* [Task statement]
In the appeal document below, list every judge named in the line that begins with "Before," with each title abbreviation as it appears.
— begin Document extract —
DocketNumber: 07-08-00077-CR
Filed Date: 7/23/2008
Status: Precedential
Modified Date: 9/8/2015
Before QUINN, C.J., HANCOCK, J., and BOYD, S.J. (1)
Arnaldo Ortiz (appellant) appeals from two counts of aggravated sexual assault of a child. He filed his notices of appeal on February 1, 2008. The clerk's records were filed on February 27 and 28, 2008, and the reporter's records on March 25, 2008. However, the appeals were abated to the trial court on March 4, 2008, because appellant had not signed the trial court certification. The amended certifications and supplemental clerk's records were filed on March 13, 2008. On March 31, 2008, counsel for appellant filed a motion to withdraw, which was granted. New counsel filed motions for extension of time to file a brief in each case on May 12, 2008, which motions were granted to June 9, 2008. On June 10, 2008, second extension motions were filed and granted to June 30, 2008, with the admonition that no further extensions would be granted. No brief or extension was filed with the Court. On July 7, 2008, a letter was sent to appellant's attorney notifying him the briefs were overdue and that they or a response was due on July 17, 2008. To date, no brief or extension motion has been filed in this Court.
— end Document extract —
— begin Supplied information —
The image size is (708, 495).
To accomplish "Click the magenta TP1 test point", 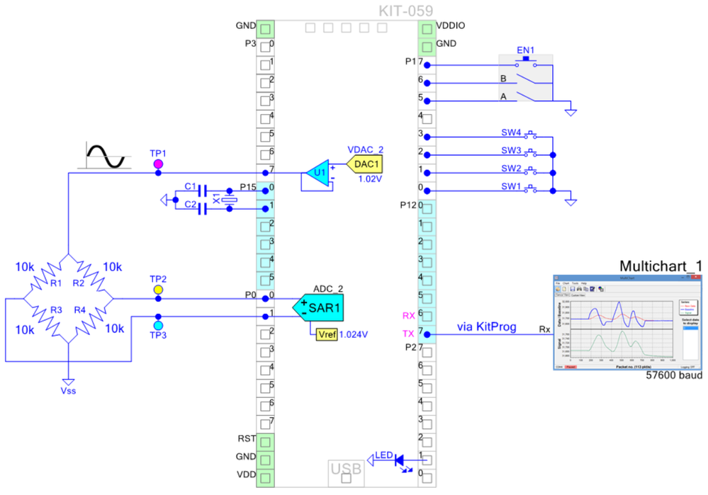I will point(157,164).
— end Supplied information —
* [Written solution]
QUINN, C.J.; HANCOCK, J.; BOYD, S.J.